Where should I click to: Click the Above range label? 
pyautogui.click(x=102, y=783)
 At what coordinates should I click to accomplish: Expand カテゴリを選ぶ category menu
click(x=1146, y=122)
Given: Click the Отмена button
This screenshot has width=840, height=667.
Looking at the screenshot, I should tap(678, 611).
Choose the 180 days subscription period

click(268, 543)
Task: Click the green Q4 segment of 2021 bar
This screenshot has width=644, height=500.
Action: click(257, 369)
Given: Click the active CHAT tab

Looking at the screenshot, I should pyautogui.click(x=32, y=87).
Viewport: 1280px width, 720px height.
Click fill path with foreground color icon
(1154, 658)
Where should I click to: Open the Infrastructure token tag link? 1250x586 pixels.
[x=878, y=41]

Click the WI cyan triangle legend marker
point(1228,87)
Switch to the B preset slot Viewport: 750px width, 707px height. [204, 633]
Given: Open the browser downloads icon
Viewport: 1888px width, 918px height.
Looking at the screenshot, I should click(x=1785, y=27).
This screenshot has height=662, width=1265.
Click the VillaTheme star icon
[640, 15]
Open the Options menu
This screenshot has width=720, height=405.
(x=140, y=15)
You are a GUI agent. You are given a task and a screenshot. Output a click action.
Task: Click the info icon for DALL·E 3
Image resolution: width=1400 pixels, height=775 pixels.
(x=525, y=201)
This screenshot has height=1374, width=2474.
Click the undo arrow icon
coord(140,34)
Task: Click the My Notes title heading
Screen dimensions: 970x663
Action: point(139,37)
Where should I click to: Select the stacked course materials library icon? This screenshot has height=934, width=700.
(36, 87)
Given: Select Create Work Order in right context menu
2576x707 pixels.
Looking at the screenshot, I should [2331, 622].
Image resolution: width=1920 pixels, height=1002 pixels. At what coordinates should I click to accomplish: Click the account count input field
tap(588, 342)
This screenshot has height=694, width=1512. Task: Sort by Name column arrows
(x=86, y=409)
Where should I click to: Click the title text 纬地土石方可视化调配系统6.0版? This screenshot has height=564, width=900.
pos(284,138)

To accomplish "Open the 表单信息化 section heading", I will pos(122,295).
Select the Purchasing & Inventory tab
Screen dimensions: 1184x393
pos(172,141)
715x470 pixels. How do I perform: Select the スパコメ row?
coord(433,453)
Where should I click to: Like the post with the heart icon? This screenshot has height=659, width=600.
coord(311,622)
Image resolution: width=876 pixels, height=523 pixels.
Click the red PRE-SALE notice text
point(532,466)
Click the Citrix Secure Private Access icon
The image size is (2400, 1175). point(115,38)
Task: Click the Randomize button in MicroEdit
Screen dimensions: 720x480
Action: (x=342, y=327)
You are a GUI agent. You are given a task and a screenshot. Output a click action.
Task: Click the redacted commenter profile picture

* **Task prompt**
All of the entries above need to be reproduced exactly.

* **Answer to this problem**
Where should I click to: Click the Above range label? 
pyautogui.click(x=102, y=783)
 At what coordinates should I click to accomplish: Expand カテゴリを選ぶ category menu
click(x=1146, y=122)
Given: Click the Отмена button
This screenshot has width=840, height=667.
Looking at the screenshot, I should tap(678, 611).
Choose the 180 days subscription period

click(268, 543)
Task: Click the green Q4 segment of 2021 bar
This screenshot has width=644, height=500.
Action: click(257, 369)
Given: Click the active CHAT tab

Looking at the screenshot, I should pyautogui.click(x=32, y=87).
Viewport: 1280px width, 720px height.
Click fill path with foreground color icon
(1154, 658)
Where should I click to: Open the Infrastructure token tag link? 1250x586 pixels.
[x=878, y=41]

Click the WI cyan triangle legend marker
point(1228,87)
Switch to the B preset slot Viewport: 750px width, 707px height. [204, 633]
Given: Open the browser downloads icon
Viewport: 1888px width, 918px height.
Looking at the screenshot, I should click(x=1785, y=27).
This screenshot has height=662, width=1265.
Click the VillaTheme star icon
[640, 15]
Open the Options menu
This screenshot has width=720, height=405.
(x=140, y=15)
You are a GUI agent. You are given a task and a screenshot. Output a click action.
Task: Click the info icon for DALL·E 3
Image resolution: width=1400 pixels, height=775 pixels.
(x=525, y=201)
This screenshot has height=1374, width=2474.
Click the undo arrow icon
coord(140,34)
Task: Click the My Notes title heading
Screen dimensions: 970x663
Action: point(139,37)
Where should I click to: Select the stacked course materials library icon? This screenshot has height=934, width=700.
(36, 87)
Given: Select Create Work Order in right context menu
2576x707 pixels.
Looking at the screenshot, I should [2331, 622].
Image resolution: width=1920 pixels, height=1002 pixels. At what coordinates should I click to accomplish: Click the account count input field
tap(588, 342)
This screenshot has height=694, width=1512. Task: Sort by Name column arrows
(x=86, y=409)
Where should I click to: Click the title text 纬地土石方可视化调配系统6.0版? This screenshot has height=564, width=900.
pos(284,138)

To accomplish "Open the 表单信息化 section heading", I will pos(122,295).
Select the Purchasing & Inventory tab
Screen dimensions: 1184x393
pos(172,141)
715x470 pixels. How do I perform: Select the スパコメ row?
coord(433,453)
Where should I click to: Like the post with the heart icon? This screenshot has height=659, width=600.
coord(311,622)
Image resolution: width=876 pixels, height=523 pixels.
Click the red PRE-SALE notice text
point(532,466)
Click the Citrix Secure Private Access icon
The image size is (2400, 1175). point(115,38)
Task: Click the Randomize button in MicroEdit
Screen dimensions: 720x480
Action: (x=342, y=327)
You are a GUI agent. You are given a task and a screenshot. Output a click action.
Task: Click the redacted commenter profile picture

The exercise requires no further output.